* **TRY IT**:
Return only what runs from the line containing "You are a computer-use" through the last line of the entries below, exactly, omitting pictures.

* **LISTED RECORDS**:
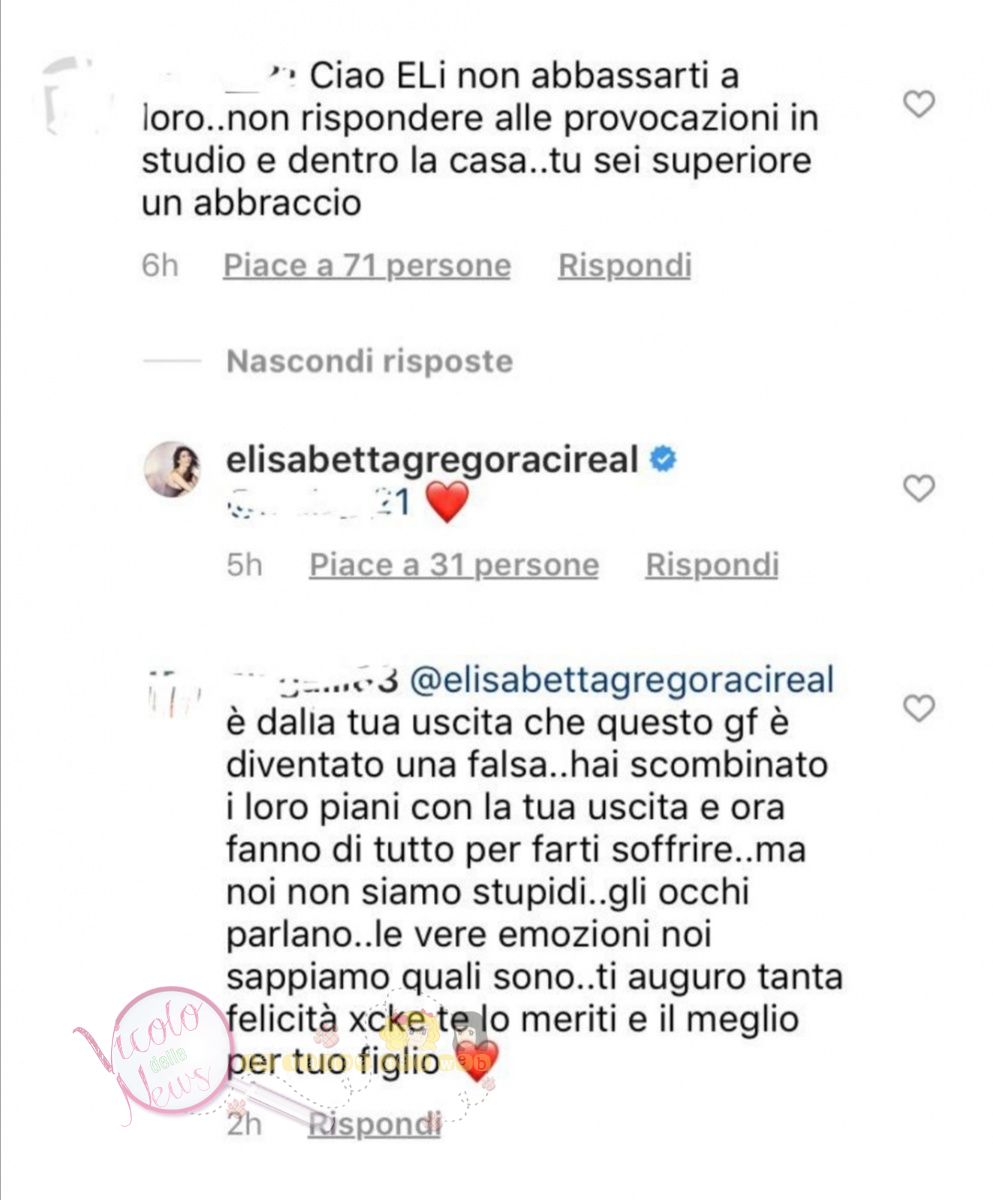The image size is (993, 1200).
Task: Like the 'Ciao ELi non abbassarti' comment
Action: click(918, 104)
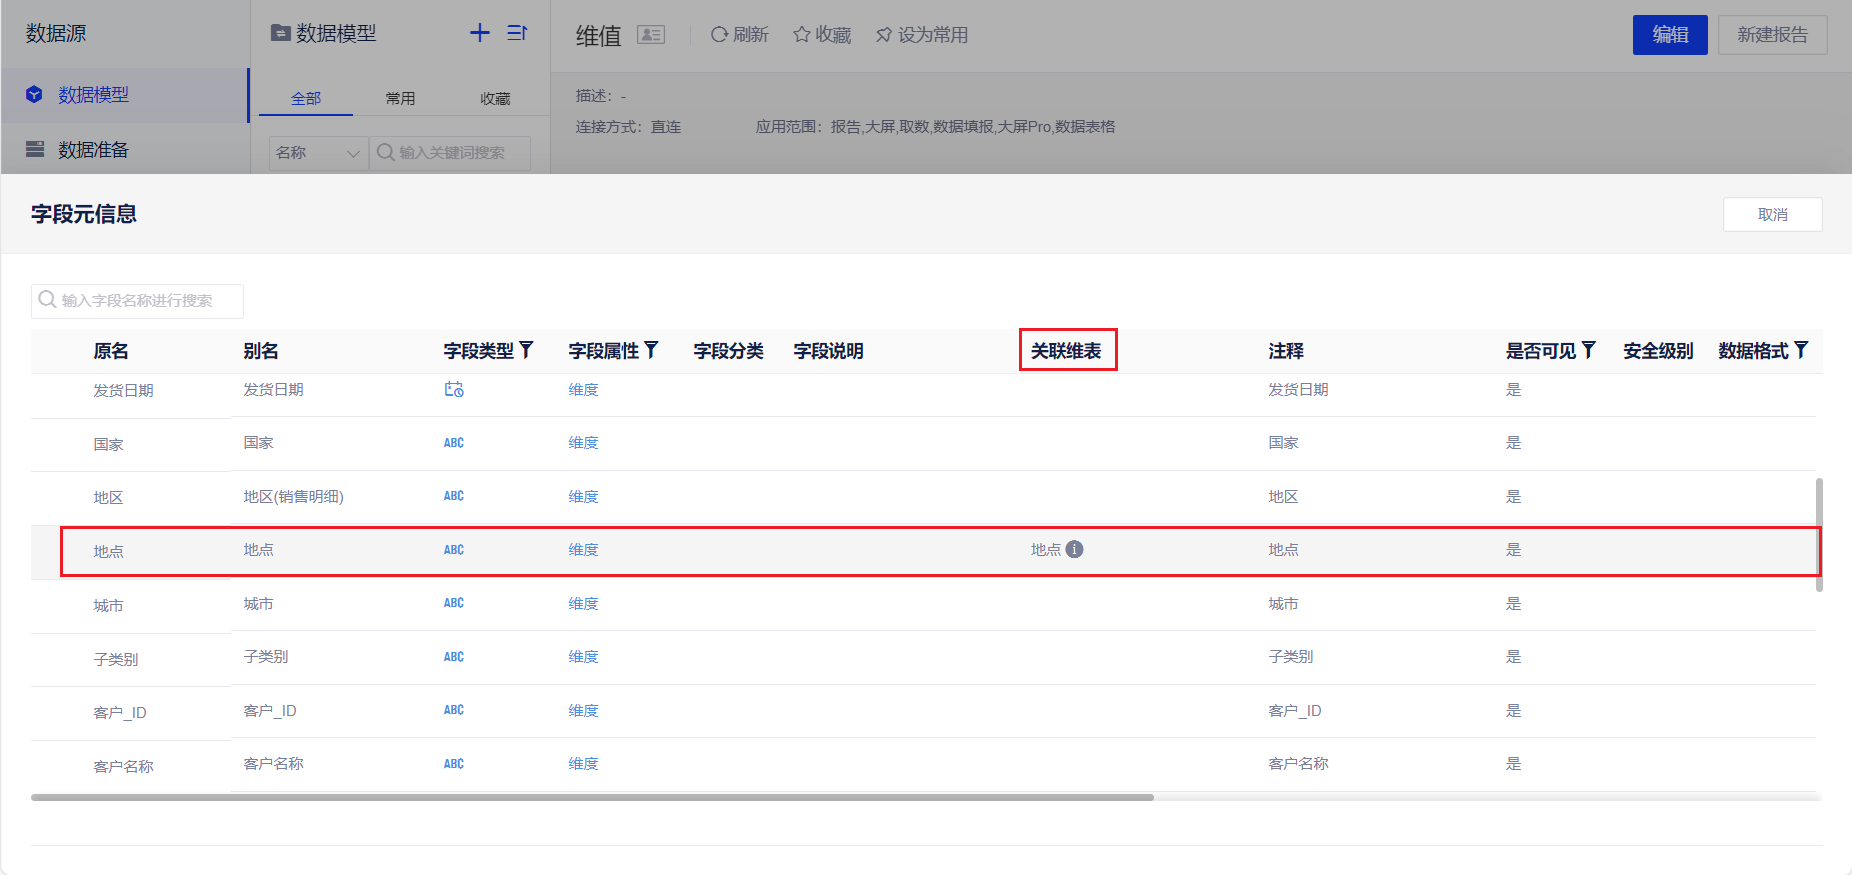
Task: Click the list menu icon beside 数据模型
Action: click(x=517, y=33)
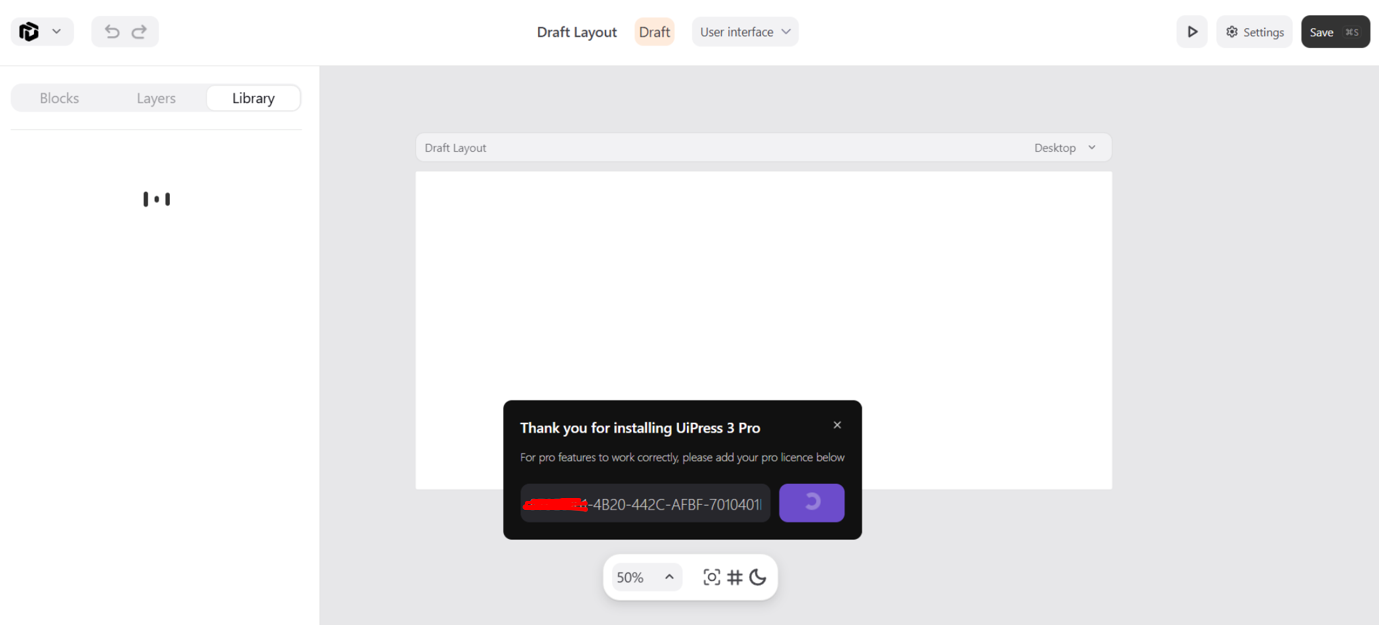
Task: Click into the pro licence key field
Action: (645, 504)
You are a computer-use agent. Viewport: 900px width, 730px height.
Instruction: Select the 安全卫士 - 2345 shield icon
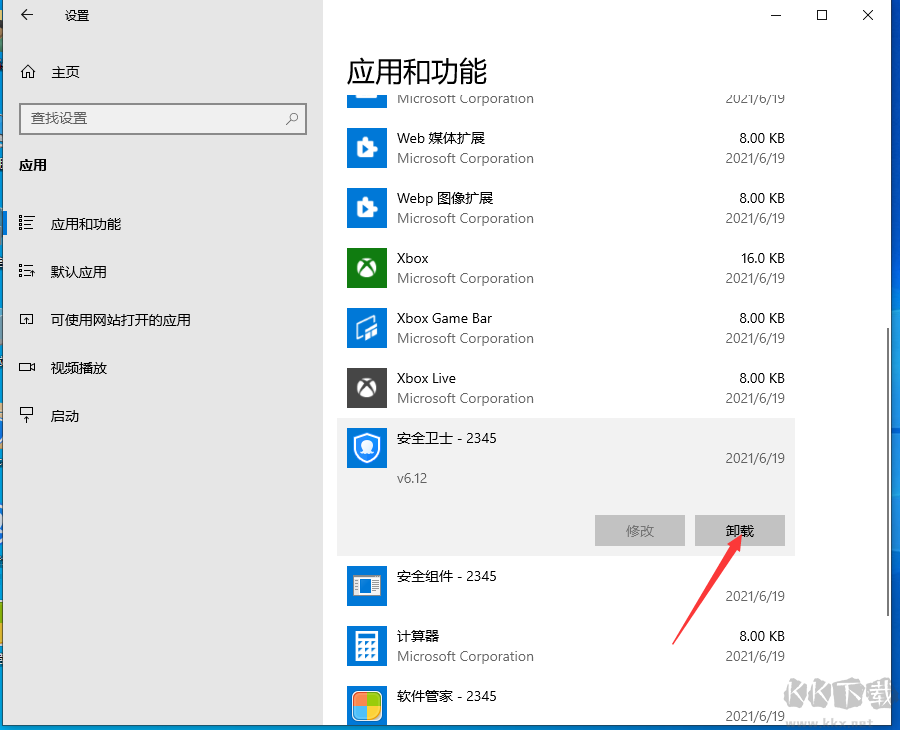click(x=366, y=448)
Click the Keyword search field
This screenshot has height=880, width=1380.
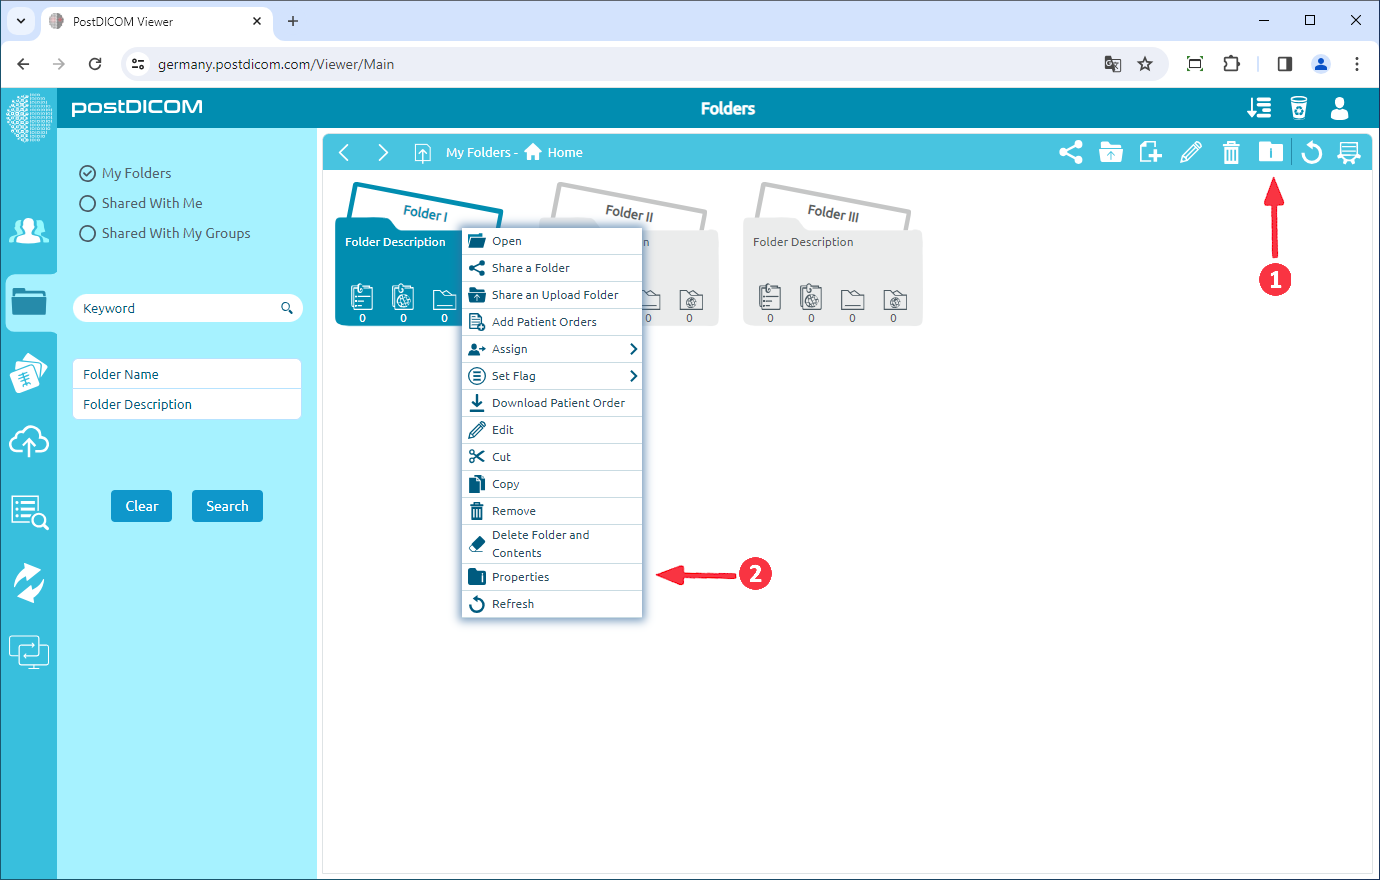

* **ANSWER BOX**:
You are a computer-use agent. Viewport: 900px width, 730px height.
Instruction: Select the 安全卫士 - 2345 shield icon
click(x=366, y=448)
Click the Keyword search field
This screenshot has height=880, width=1380.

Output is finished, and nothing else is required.